Challenge, Struggle and Transformation On the Slopes
Purgatory — some say it’s a place where you purge yourself of your sins and work your way up to heaven. Others say it’s a condition of temporary suffering and torment.
However, those who ski would probably say it’s a resort in southwest Colorado. From what I’ve experienced, it might be all of the above.
More than 25 years ago, I was offered the opportunity to try something new. Little did I know it would be one of the most transformational experiences in my life.
In Durango, Colo., there is a small nonprofit with a giant mission. Through the Adaptive Sports Association (ASA), people with disabilities are offered personalized instruction that is unique to its programs. The ASA is making a difference by creating an opportunity for people who are willing to go beyond their imagined or perceived limits.
The driving force behind ASA is the legacy of Dave Spencer. Dave lost his left leg to cancer while he was attending college in Wisconsin. He wanted to return to skiing as part of his rehabilitation program, and Purgatory Resort in Durango was the perfect location to do so.
Dave got a part-time job as a ski instructor and with the strong encouragement of his first adaptive student, Sue Ehrhardt, in 1982, he began dreaming of a comprehensive ski program for people with disabilities.
They both believed there was a difference between living life and just surviving a disability, so with a new sense of purpose, Sue and her now-late husband, Ross, returned to their home in San Diego and began a nonprofit organization as a means to support Dave’s dream.
In its first 10 years, that nonprofit raised nearly $1 million for adaptive sports programs, including one that provided scholarships for San Diegans with disabilities to attend ASA’s ski program.
This is where I come into the story.
Following my participation at the 1996 Summer Paralympic Games in Atlanta, my time as a member of Team USA was officially over. Until then, I was training several hours each day and logging many miles on the track and open roads in San Diego. It was time for a much-needed break, but I was looking for something to keep me busy.

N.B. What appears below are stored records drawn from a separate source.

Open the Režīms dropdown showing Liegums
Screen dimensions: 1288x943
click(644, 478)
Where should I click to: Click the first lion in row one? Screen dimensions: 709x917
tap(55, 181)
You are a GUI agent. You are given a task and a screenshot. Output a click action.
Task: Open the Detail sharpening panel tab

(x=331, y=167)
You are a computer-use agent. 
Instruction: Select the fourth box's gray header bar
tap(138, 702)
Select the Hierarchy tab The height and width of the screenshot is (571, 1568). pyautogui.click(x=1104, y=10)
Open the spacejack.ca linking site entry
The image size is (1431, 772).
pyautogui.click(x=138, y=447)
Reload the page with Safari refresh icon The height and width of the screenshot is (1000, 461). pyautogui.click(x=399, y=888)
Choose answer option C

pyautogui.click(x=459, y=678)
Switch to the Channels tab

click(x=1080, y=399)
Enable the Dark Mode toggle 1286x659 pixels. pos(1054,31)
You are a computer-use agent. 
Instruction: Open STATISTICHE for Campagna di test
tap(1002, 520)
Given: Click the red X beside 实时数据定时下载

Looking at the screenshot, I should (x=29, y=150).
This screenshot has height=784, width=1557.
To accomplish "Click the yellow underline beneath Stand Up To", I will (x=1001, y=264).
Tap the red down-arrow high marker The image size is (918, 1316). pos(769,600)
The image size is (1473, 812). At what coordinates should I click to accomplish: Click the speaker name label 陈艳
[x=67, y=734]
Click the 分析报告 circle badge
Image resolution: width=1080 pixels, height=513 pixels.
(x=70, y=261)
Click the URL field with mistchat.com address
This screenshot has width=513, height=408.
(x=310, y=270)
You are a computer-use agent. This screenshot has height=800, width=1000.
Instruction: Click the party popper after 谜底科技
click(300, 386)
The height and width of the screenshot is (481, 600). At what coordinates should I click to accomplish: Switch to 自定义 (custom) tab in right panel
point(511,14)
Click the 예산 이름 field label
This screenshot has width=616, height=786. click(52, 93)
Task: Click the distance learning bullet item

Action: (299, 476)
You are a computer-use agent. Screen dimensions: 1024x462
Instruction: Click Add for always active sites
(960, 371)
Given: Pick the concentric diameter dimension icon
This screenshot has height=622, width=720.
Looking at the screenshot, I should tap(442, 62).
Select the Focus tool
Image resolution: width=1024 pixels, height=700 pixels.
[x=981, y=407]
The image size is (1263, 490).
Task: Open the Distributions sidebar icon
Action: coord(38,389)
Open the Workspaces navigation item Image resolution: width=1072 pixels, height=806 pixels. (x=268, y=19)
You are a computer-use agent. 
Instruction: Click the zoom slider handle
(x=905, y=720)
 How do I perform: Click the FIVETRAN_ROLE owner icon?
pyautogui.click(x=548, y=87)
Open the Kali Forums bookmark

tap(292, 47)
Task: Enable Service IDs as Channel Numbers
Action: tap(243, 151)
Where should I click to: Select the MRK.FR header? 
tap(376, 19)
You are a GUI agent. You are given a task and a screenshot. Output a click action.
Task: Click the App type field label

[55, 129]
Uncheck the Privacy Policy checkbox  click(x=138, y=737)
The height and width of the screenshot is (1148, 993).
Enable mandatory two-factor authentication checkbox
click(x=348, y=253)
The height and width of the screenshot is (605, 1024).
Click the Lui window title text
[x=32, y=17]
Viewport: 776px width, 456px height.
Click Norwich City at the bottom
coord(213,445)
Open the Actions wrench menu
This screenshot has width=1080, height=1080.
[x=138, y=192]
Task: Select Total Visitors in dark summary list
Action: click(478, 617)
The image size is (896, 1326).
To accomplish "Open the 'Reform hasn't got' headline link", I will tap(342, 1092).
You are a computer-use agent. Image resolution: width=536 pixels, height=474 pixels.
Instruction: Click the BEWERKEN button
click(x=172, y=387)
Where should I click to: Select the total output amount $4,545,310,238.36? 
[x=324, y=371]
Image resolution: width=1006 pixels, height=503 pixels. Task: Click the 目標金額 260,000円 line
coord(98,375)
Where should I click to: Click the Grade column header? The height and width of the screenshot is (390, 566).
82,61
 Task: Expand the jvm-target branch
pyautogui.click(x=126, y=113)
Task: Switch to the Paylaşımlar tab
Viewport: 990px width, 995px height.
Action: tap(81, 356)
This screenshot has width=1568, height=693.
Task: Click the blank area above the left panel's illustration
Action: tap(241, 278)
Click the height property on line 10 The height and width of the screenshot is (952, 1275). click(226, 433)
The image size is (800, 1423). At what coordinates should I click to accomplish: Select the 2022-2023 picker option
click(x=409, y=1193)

Ross told me about ASA, but I was skeptical at first because I had already broken my neck once before and chose to remain in San Diego for the year-round warm weather. Snow was not the enemy, but after becoming a quad, I preferred a beach umbrella over a snow shovel.
Don’t get me wrong, I actually love the snow. I grew up on the East Coast and spent plenty of time skiing the slopes of Killington Ski Resort and Stowe in Vermont and Camelback Resort in Pennsylvania.
However, despite my preference for staying safe in the mild weather of Southern California, I accepted the challenge that learning to ski again had to offer.
After a sketchy flight into Durango on a tiny turboprop plane, my host family picked me up in their SUV and took me to their home — a beautiful, rustic house in the mountains surrounded by aspens.
While it was comforting to know complete strangers were willing to open their home to folks like me, I didn’t want to burden them with lots of requests for assistance, such as helping me up a few steps onto their front porch, transferring to an unusually high bed or calling 911 after I face-planted naked onto the bathroom floor. Fortunately, my host family was very accommodating, and after I learned they owned the local brewery, I was confident everything would be OK.
The scholarship included four days of instruction, so I wanted to make the most out of each day. I need to mention that while my instructors wanted me to be comfortable and have fun, they pushed me pretty hard. It definitely required a lot of adaptation and improvisation, but by the second day, I was cruising down the blue runs in my monoski off tether.
Sure, by the end of the week I had fallen quite a bit and became pretty familiar with the “snow snakes” and “tree wells.” Even though I felt pretty banged up, I found just how far and fast I could go while maintaining control and being relatively safe in an environment that’s inherently dangerous. I think we can all agree that nothing is fun if it doesn’t have a little fear factor in it, and I sure did have a great time.
Sadly, soon after this adaptive skiing program began, Dave passed away from cancer in 1986 at age 26. However, his friends and students wouldn’t let his legacy be forgotten.
For over 30 years, thousands of students have passed through the Dave Spencer Center. Furthermore, Ross and Sue’s nonprofit has raised more than $3 million for people with disabilities to pursue their athletic endeavors, including 500 who have attended ASA’s skiing program.
ASA now has more than 50 instructors who are nationally certified through Professional Ski Instructors of America. Additionally, ASA expanded its efforts in 1998 to include several summer programs.
After skiing with ASA for more than 25 years, I’m not sure Purgatory is a place to purge my sins, but I’ve certainly experienced temporary suffering and torment on some of those headwalls. For me, Purgatory has always been a place for transformation.